* Tâche
Convertis en CSV à deux colonnes, entree et sortie, les lignes situées entre celle qui contient "Find the location of a" et celle qui contient "job-description-field: PowerFab Building CA is", bornes incluses. Chaque ligne du CSV doit réunir un texte et sa réponse, chacun dans un champ entre guillemets où les sauts de ligne sont remplacés par des espaces.

* Données source
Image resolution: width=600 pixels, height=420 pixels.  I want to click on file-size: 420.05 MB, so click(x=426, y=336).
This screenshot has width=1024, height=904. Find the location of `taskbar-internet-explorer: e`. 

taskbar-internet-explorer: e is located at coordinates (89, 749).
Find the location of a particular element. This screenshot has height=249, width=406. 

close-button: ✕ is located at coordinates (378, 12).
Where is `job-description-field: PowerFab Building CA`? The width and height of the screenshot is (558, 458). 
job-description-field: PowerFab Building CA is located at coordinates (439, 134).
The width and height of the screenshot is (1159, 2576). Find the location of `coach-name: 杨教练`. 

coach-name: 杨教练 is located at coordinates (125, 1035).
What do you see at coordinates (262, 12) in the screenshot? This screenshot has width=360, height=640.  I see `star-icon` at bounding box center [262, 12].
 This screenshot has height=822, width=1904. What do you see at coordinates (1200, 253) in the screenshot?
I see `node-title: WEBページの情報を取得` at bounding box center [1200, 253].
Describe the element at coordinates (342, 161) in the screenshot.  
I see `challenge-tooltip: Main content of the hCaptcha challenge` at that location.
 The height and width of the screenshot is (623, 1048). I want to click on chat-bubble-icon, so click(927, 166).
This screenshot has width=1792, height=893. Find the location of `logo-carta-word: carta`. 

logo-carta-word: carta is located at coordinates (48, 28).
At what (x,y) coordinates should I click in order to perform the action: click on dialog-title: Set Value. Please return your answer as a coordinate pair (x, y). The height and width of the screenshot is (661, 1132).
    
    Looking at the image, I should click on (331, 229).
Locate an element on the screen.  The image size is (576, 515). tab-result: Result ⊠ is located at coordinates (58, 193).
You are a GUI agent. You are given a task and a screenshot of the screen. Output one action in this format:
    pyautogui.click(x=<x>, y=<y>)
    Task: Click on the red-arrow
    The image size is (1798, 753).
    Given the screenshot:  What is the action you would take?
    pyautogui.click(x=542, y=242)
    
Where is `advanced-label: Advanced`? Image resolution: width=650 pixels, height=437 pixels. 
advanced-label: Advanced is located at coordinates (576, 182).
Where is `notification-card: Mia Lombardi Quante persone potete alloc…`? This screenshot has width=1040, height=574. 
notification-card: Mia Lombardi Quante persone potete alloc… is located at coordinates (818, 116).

* Résultat
entree,sortie
"Find the location of a particular element. This screenshot has height=249, width=406.","close-button: ✕ is located at coordinates (378, 12)."
"Where is `job-description-field: PowerFab Building CA`? The width and height of the screenshot is (558, 458).","job-description-field: PowerFab Building CA is located at coordinates (439, 134)."